# My New Escudo!



## Gamble (Aug 1, 2010)

Hey All!
Just wanted to share my new purchase with everyone. I just got this adult pair of beauties from Marcus @ SNDF today. For now, I have them in a 10g temporarily until I finish their 32g Eurovent. Im going to be using a clay substrate. 
So until then ... Enjoy!























Their temp tank
















Sent from my Galaxy Note II using Tapatalk 2


----------



## mongo77 (Apr 28, 2008)

Very nice looking frogs! Good luck with them.


----------



## JBuckway (Mar 15, 2012)

Sweet frogs, I am jealous!


----------



## TheCoop (Oct 24, 2012)

Your gonna love them.. They are great for being so darn small! My males are very vocal, and bold as hell!


----------



## IEatBugs (May 15, 2012)

Grats on the new additions. Those are very nice specimens!


----------



## David Becher (Feb 10, 2010)

Awesome escudos! I added a pair of frogs to my collection today aswell


----------



## TheCoop (Oct 24, 2012)

What did ya get David?


----------



## Gamble (Aug 1, 2010)

Here's a couple pictures I took this morning. 























Sent from my Galaxy Note II using Tapatalk 2


----------



## David Becher (Feb 10, 2010)

Its nice to see them exploring their tank already! and a pair of quepos.


----------



## froggies3 (Feb 1, 2011)

Gamble,
You are so lucky I have be wanting some Escudo for a long time now, and to see yours just made me want them even more!


----------



## ICS523 (Mar 10, 2012)

wow, those are some pretty frogs!
Do you have any pics of their permanent tank?


----------



## Gamble (Aug 1, 2010)

ICS523 said:


> wow, those are some pretty frogs!
> Do you have any pics of their permanent tank?


Thx!
Yea they have alot more red than alot of other Escudo that I see.

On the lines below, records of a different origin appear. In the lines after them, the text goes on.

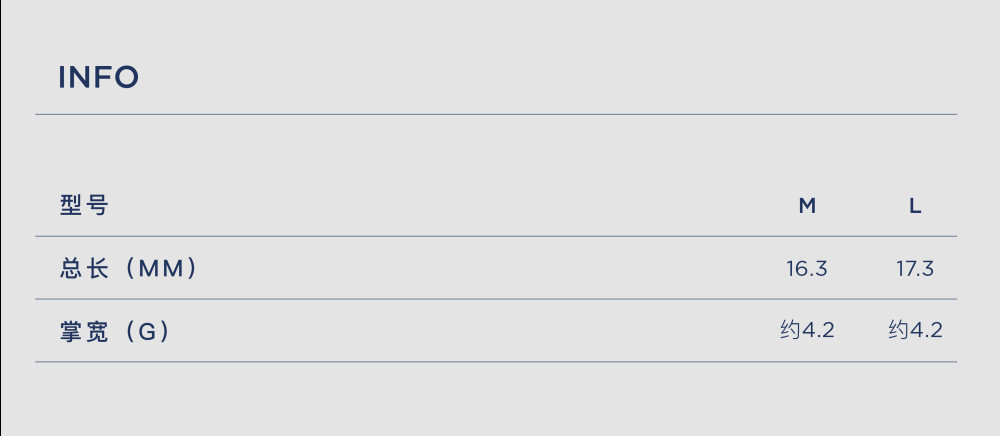Click the divider line below 型号 row
The width and height of the screenshot is (1000, 436).
click(496, 236)
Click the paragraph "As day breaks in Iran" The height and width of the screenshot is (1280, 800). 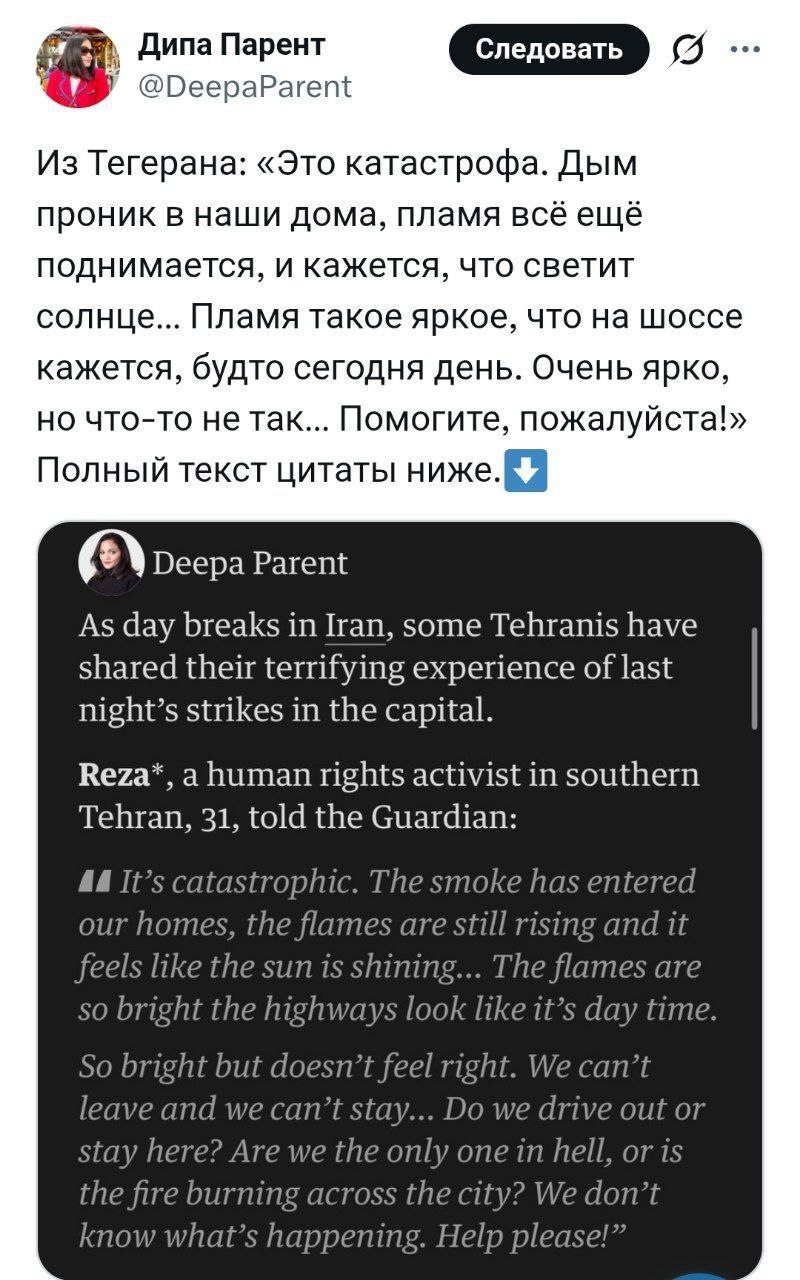point(390,668)
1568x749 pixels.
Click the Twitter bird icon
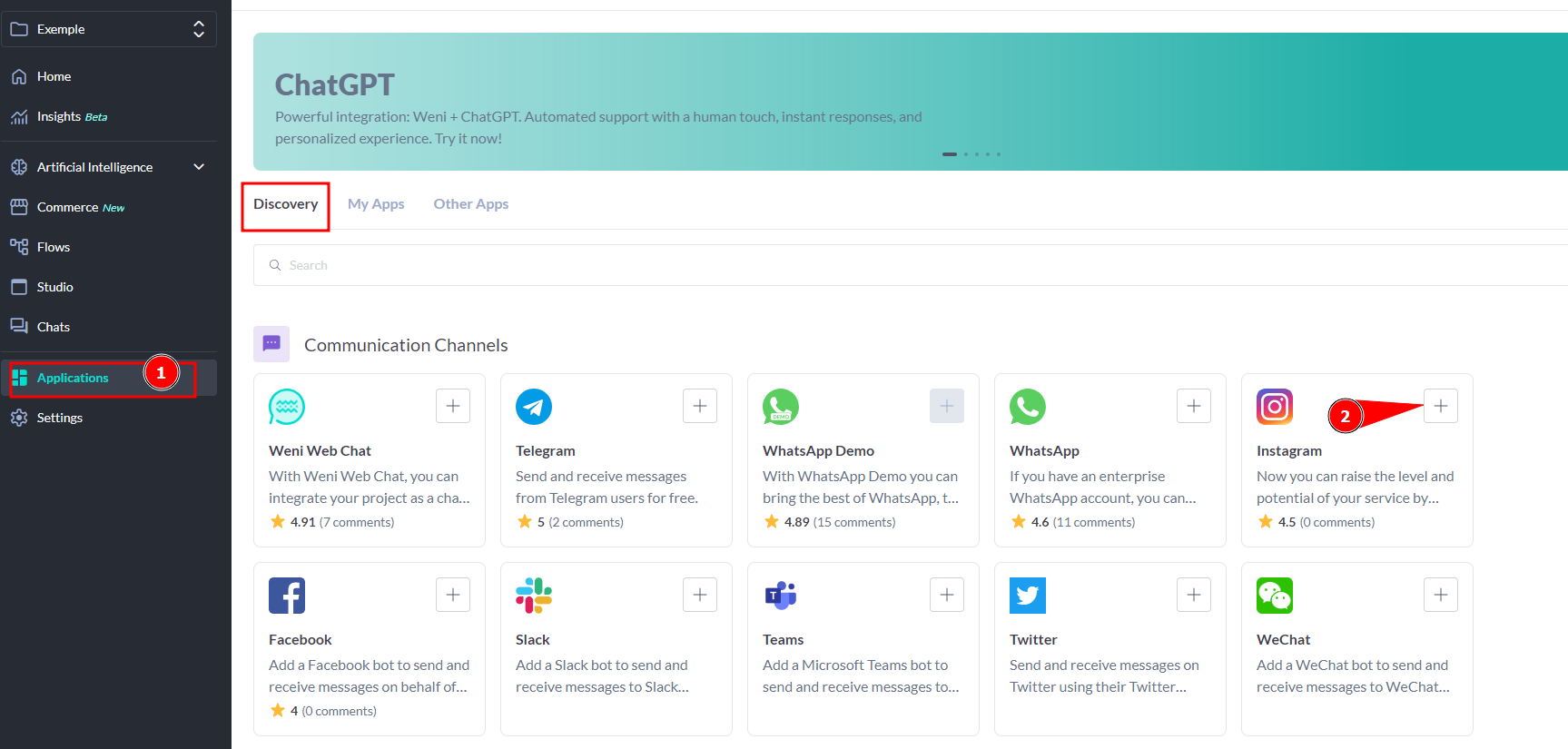(x=1028, y=596)
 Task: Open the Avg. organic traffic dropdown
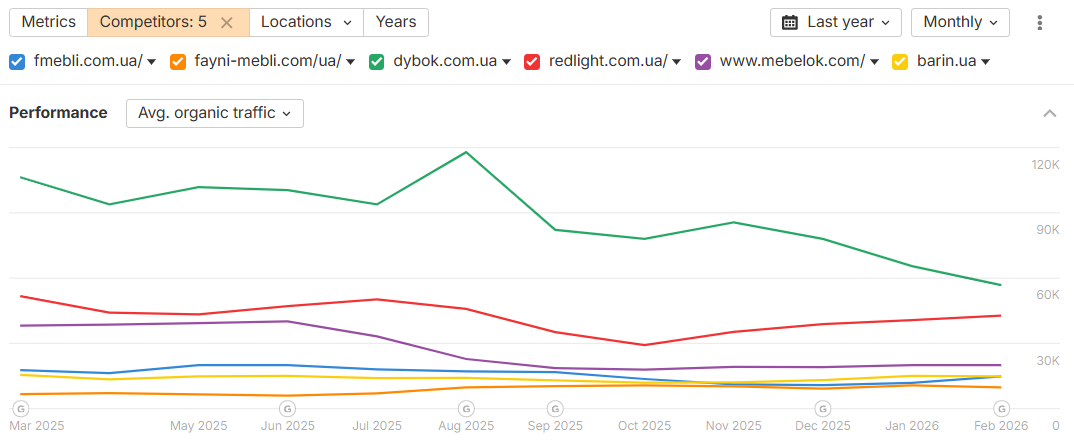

I havent built it yet. Xmas has left me a little short on cash. I have everything I need but the eggcrate & substrate. They are going into a 32g Eurovent Protean tank.


----------



## Gamble (Aug 1, 2010)

Just a funny side note ...
I have my Escudo & Green Imitator tanks next to each other, and I had to put a barrier between them bc the Male Escudo & Male Green were having a staring contest. 
I wouldve paid to see that fight! ;-)


----------



## Azurel (Aug 5, 2010)

Been there with my male cristobal...Their holding tank was right next to my intermedius....He was like a Betta fish would get all puffed up call and charge the intermedius...That continued till I put a shop towel between them....Quite funny to watch.

sent from my Galaxy S lll


----------



## Gamble (Aug 1, 2010)

Azurel said:


> Been there with my male cristobal...Their holding tank was right next to my intermedius....He was like a Betta fish would get all puffed up call and charge the intermedius...That continued till I put a shop towel between them....Quite funny to watch.
> 
> sent from my Galaxy S lll


Yea that would've been pretty comical. Mine didnt get that far bc as soon as I saw the stare down I put in the barrier. Saying as theyre still acclimating, I didnt want anymore unnecessary stress.


----------



## froggies3 (Feb 1, 2011)

Love the Avatar! Is it one of your photos or did you find it online?


----------



## Gamble (Aug 1, 2010)

froggies3 said:


> Love the Avatar! Is it one of your photos or did you find it online?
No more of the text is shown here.